介護事務の就職先、働く場所

介護関連施設が主な活躍の場

介護事務の就職先は、介護老人保健施設、デイサービスセンター、グループホーム、訪問看護ステーション、療養型医療機関といった多様な介護関連施設が中心となります。

介護関連施設ではケアマネジャーや介護職員など多様な職種のスタッフが活躍しており、そのうち、介護報酬請求業務や受付業務をはじめ、事業所のあらゆる事務作業を担当するのが介護事務の役割です。

高齢化にともなう介護サービスの需要拡大により、介護関連施設は設立ラッシュが続いています。

また、医療と介護の連携が進む中、医療機関においても介護保険の知識や算定のスキルが必要とされる場面が出てきています。

このような時代背景の下、専門性を持った介護事務の活躍のチャンスも、まだまだ増えていくものと考えられます。

「介護事務」としての求人は少ない

ただし、注意しておきたいのは、現状では「介護事務」としての求人は圧倒的に少ないということです。

大規模の事業所では専門の介護事務が働いているケースもありますが、たいていの事業所では現場のヘルパー、相談員、ケアマネージャーなどが「兼務」という形で介護事務の仕事を行っています。

ケアマネジャーの仕事

その理由のひとつとして、介護事務は資格がなくても仕事ができるということが挙げられます。
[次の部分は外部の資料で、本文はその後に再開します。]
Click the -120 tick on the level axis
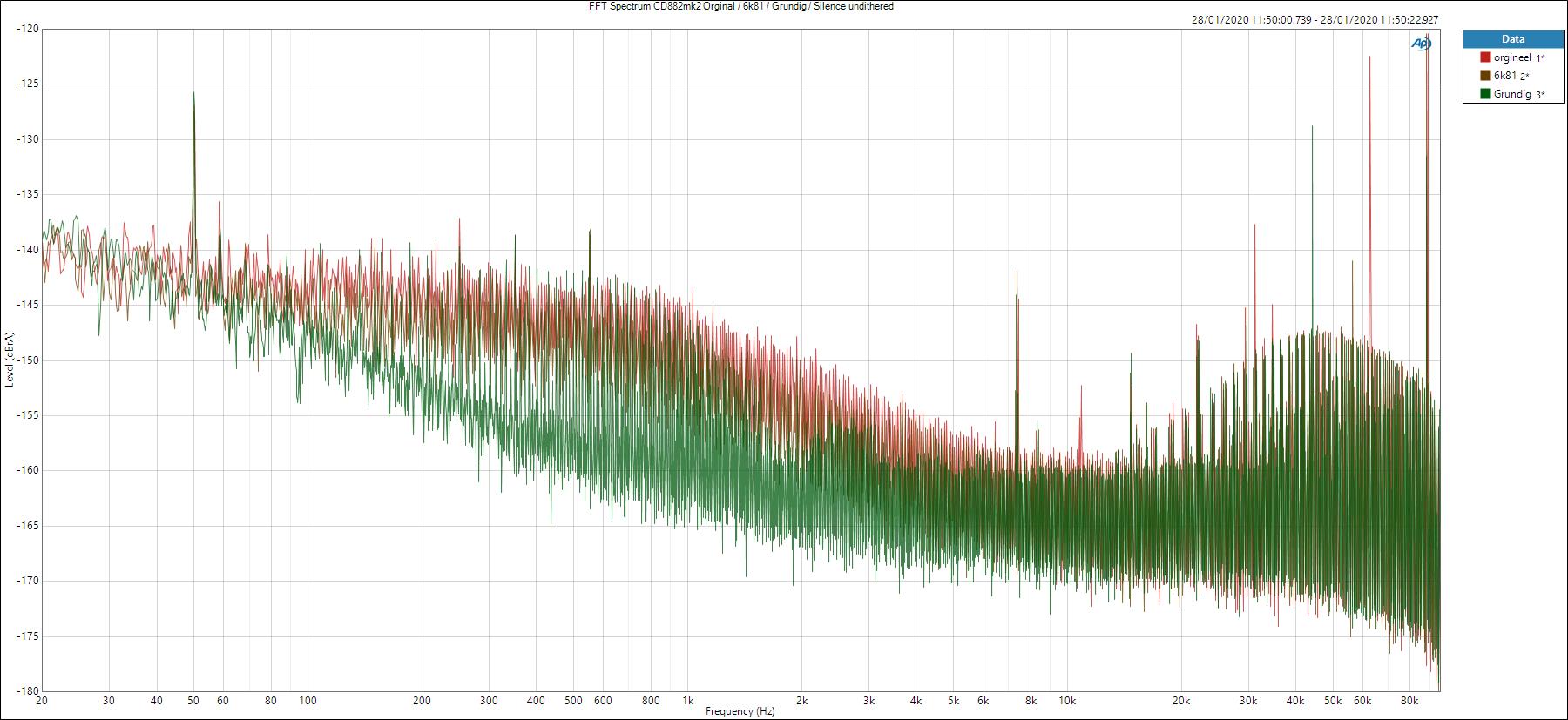Viewport: 1568px width, 720px height. pos(27,29)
介護事務の民間資格は存在しますが、資格がなくても介護関連施設に就職することは可能であり、実際に資格なしで事務仕事をこなしている人もいます。

介護業界全体としてまだまだ人材不足の傾向が続いており、とくに中小の事業所では専属の介護事務として雇えるほどの余裕がないケースが大半というのが実情だといわれています。

現場と兼務できる人は優遇されやすい

こうしたことから、今のところ介護事務の民間資格や知識だけをアピールして就職先を探すのは、決して簡単ではないと考えておいたほうがよいでしょう。

たとえば、社会福祉士やホームヘルパーの資格を持っている人が、併せて介護事務のスキルも身につけていると採用されやすかったり、給与や待遇面などで優遇されることがあるという考え方をしておいたほうがいいようです。

社会福祉主事の仕事
ホームヘルパーの仕事

今後はこの状況も変わってくるかもしれませんが、介護事務の勉強をする人も年々増えている中、やはり現場も兼務できるほうが強いことは確かです。

介護業界全般にいえることですが、資格がなくてもできる仕事の場合には、とくに実務経験が優先される傾向にあることも知っておきましょう。